Informativa

Questo sito o gli strumenti terzi da questo utilizzati si avvalgono di cookie necessari al funzionamento ed utili alle finalità illustrate nella cookie policy. Se vuoi saperne di più o negare il consenso a tutti o ad alcuni cookie, consulta la cookie policy.
Chiudendo questo banner, scorrendo questa pagina, cliccando su un link o proseguendo la navigazione in altra maniera, acconsenti all'uso dei cookie.

22/11/24 ore

POESÌ di Rino Mele. Corpo felice



“Anziché nutrirsi di una placenta che lo avvolgeva protettivamente, a furia di voltarsi e rivoltarsi aveva schiacciato proprio il cuscino che avrebbe dovuto nutrirlo, In medicina si chiama placenta previa”. Sono le informazioni che nella prima pagina del suo Corpo felice, Rizzoli 2018, Dacia Maraini dà al lettore. Un libro affascinante come un enigma sull’indecifrabilità del dolore. Il manifesto è del 1969, Isolina del 1992. 

 

 

**********************************

 

 


 

 

POESÌ di Rino Mele

 

Corpo felice

 

Inizia con la sua fuga bambina, a Kyoto

questo testo scheggiato, la discesa a un Limbo tormentato.

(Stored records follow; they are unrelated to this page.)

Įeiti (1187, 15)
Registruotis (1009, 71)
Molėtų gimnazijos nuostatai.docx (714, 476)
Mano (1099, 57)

Un inaspettato aborto diventa il confine

che non potrà abbandonare. Perdu è il nome che la strazia,

la mancanza

gridata già nella sua giovinezza letteraria, nell'arsura delle rime

spezzate,

l'urlo non placato, il bianco

della scena di un teatro, maschere ambigue

e l'anamorfosi della scena.

Ora, con questo Corpo felice dialoga con l’immagine svanita che aveva

imparato ad amare, si dirupa

come fosse lei

a essere inseguita da colui che continua a cercare.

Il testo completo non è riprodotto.